Rendering of the 2019-nCoV virion. Dan Higgins, MAM/CDC/REUTERS

As COVID-19 cases surge around the world, it is easy to lose sight of the improvements that many countries have made to their systems to find, stop and prevent epidemics in recent years. One way to track improvements in outbreak response is through ‘timeliness’ metrics, including the time from outbreak to detection and the time from detection to outbreak response. Speed in all of these steps plays a major role in the ability to prevent a small cluster of cases from becoming an epidemic. Delays in detection, for instance, can mean that when response activities begin, community transmission might be underway which is much more difficult to control. Timeliness is a simple, measurable way to calculate and communicate how well countries are responding to disease outbreaks.

In November 2020, the Emerging Infectious Diseases (EID) Journal published Measuring Timeliness of Outbreak Response in the World Health Organization African Region, 2017–2019. Written primarily by authors from the World Health Organization (WHO), the article presents clear, striking improvements in timeliness metrics for countries in the WHO African Region from 2017–2019. Time to detect a disease, usually measured as the time from when symptoms started in the first case to when it was noticed by health workers or public health authorities, decreased from 14 days in 2017 to 7 days in 2018 and 4 days in 2019. Time to end the outbreak decreased from 131 days in 2017 to 67 days in 2018 and 45 days in 2019 (see Figure 1), demonstrating substantial improvement in outbreak control efforts in the region. The article cites several factors supporting these improvements, including lessons learned from frequent outbreaks and support from WHO and partners. This success advances our understanding of how we prepare for and respond to future disease threats.

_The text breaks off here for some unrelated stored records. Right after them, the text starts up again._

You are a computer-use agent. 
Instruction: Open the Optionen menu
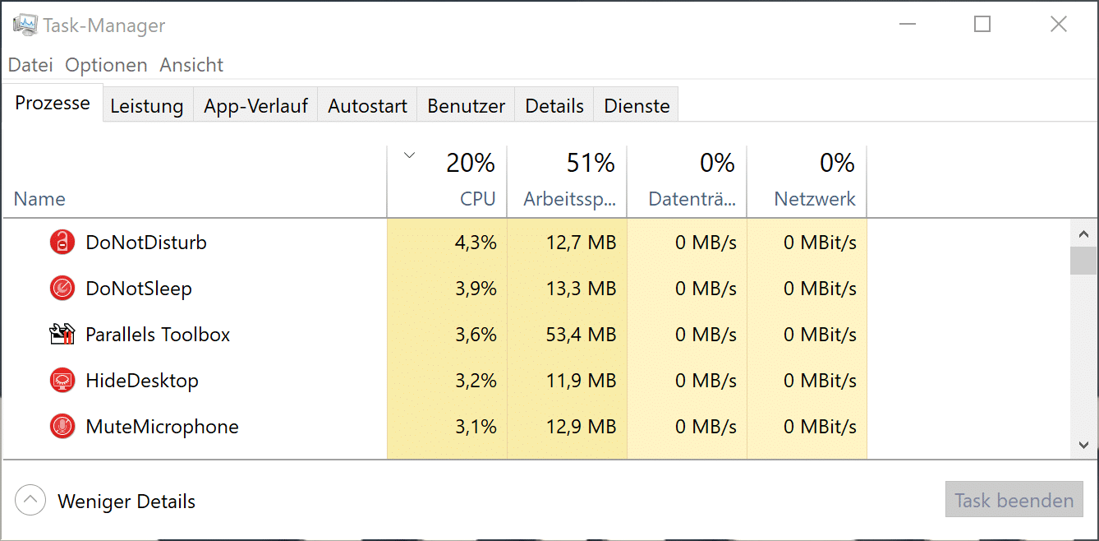[x=106, y=65]
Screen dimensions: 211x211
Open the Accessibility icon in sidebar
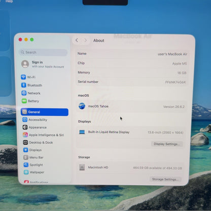coord(25,120)
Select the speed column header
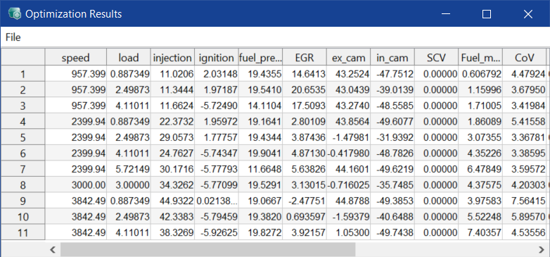The image size is (550, 257). [x=76, y=57]
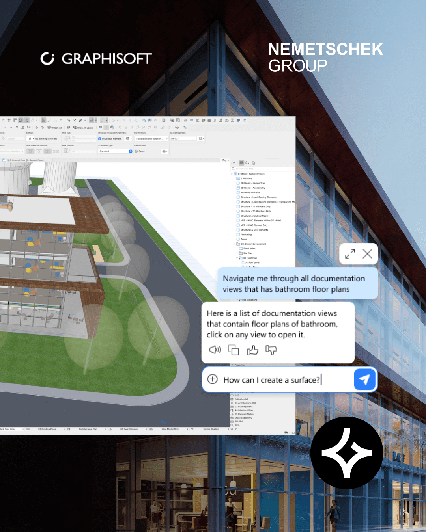The width and height of the screenshot is (426, 532).
Task: Click the Ground Floor tab
Action: point(24,160)
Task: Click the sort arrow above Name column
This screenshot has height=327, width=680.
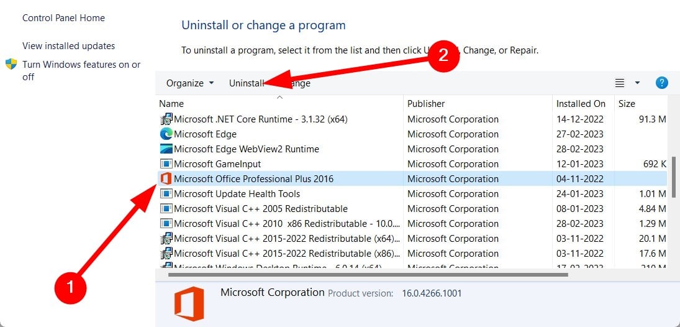Action: 279,97
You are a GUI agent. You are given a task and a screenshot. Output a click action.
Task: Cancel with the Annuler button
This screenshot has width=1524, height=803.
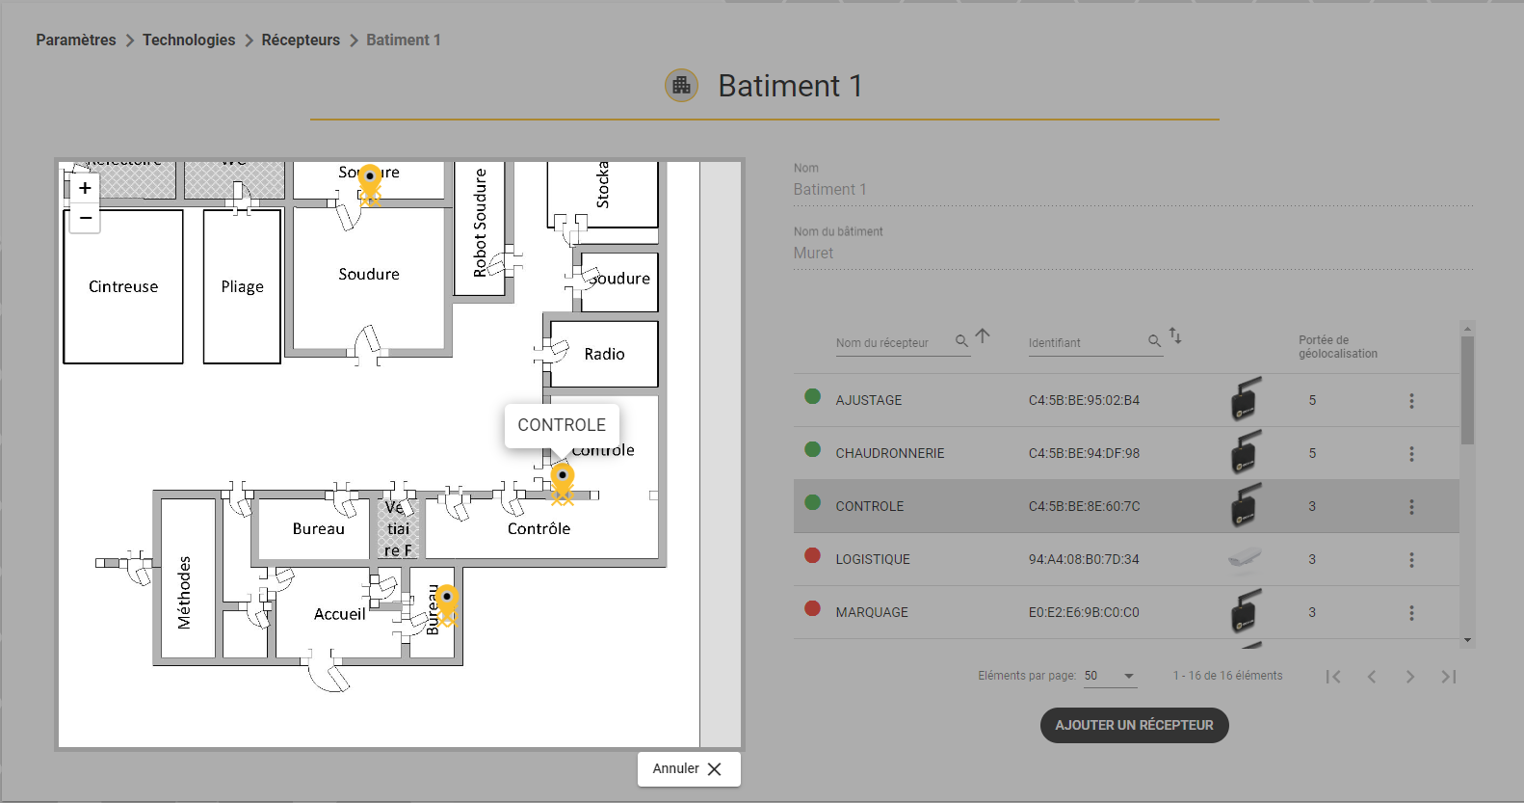pyautogui.click(x=688, y=769)
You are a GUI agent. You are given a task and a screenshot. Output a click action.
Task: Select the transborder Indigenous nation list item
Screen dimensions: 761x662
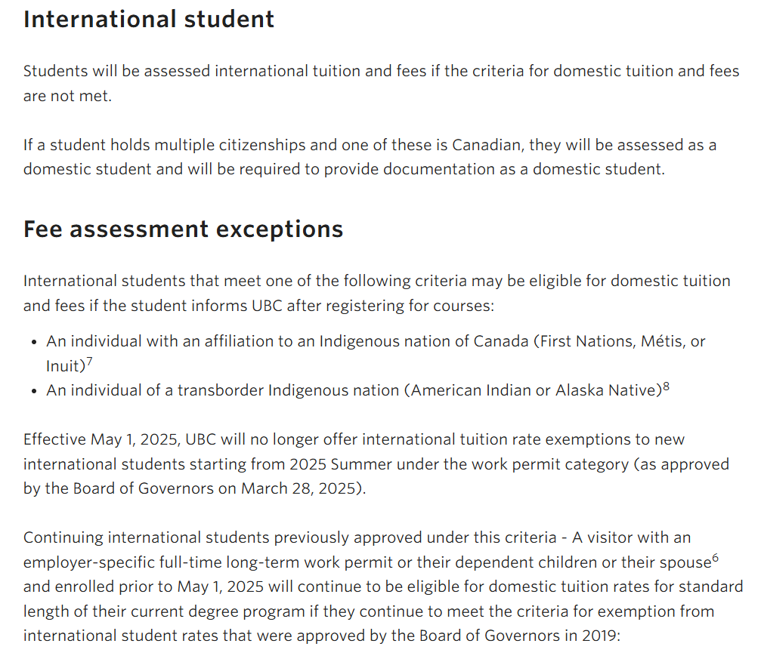click(x=353, y=390)
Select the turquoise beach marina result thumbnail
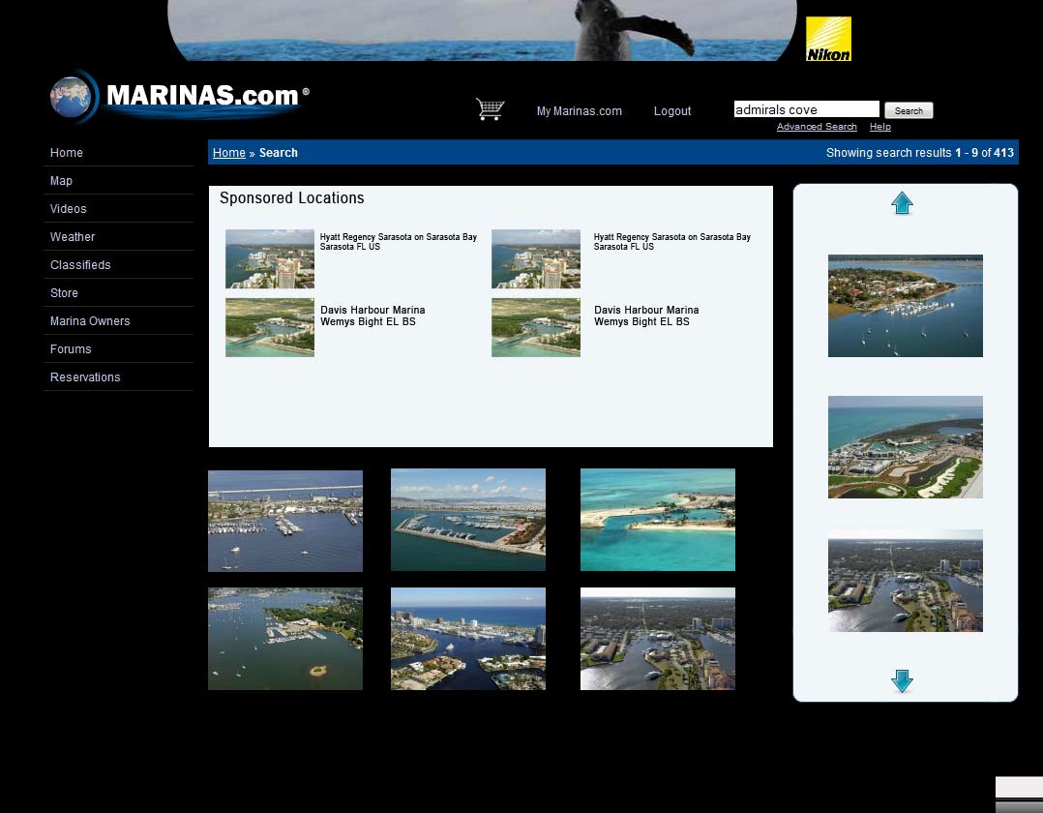The image size is (1043, 813). point(657,520)
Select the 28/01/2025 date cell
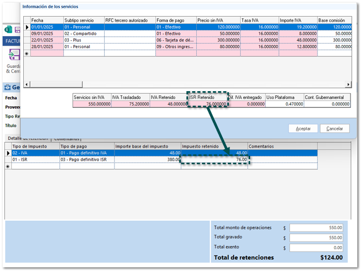 tap(47, 46)
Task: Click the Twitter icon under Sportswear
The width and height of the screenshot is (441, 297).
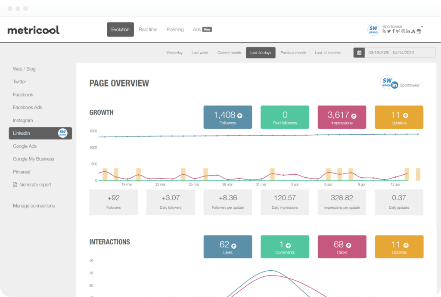Action: tap(389, 31)
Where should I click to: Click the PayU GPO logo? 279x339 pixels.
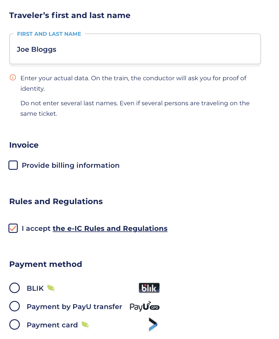(144, 306)
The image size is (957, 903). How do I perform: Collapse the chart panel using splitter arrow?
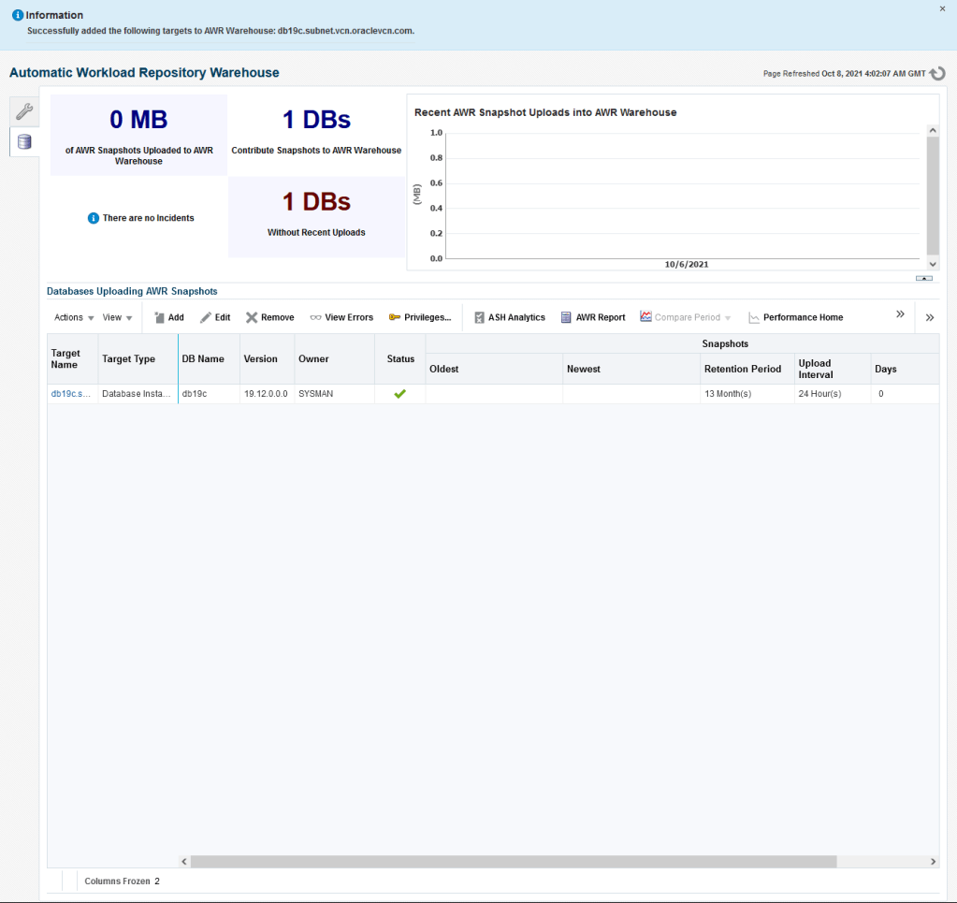[923, 278]
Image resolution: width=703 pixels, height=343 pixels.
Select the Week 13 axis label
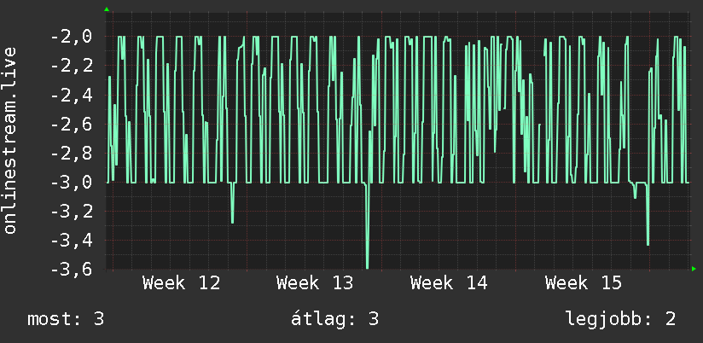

Improvements in timeliness do not mean that a country’s work to strengthen epidemic response is over. Results from these metrics can serve not only as an impact metric but also as a performance management tool. Regular review of national and sub-national timeliness performance can help countries identify and address their bottlenecks, which might be on access to health services, delays in laboratory diagnosis and specimen transportation, or delays in organizing response teams to deploy to an outbreak-affected area and begin interventions.

In 2017, outbreaks of yellow fever began increasing in frequency in Nigeria. Unfortunately, there were only four laboratories in the most populous country in Africa that could test for it, and many samples had to be shipped to Côte d’Ivoire. This led to long delays in the time between outbreak to detection and detection to notification. The Nigeria Centers for Disease Control (NCDC) was able to identify this issue with timeliness, and added three new laboratories to their existing lab network for yellow fever, measles and rubella to combat the delays.

The importance of the EID Journal article’s success in demonstrating the feasibility and utility of timeliness tracking and performance improvement is significant. It shows sustained commitment from governments and partners to protect the health of their communities. It also confirms that timeliness metrics can and should be measured by every country. This will allow uniform comparison across regions and illuminate gaps for improvement. WHO uses these metrics to help calculate progress towards their goal: one billion people better protected from health emergencies.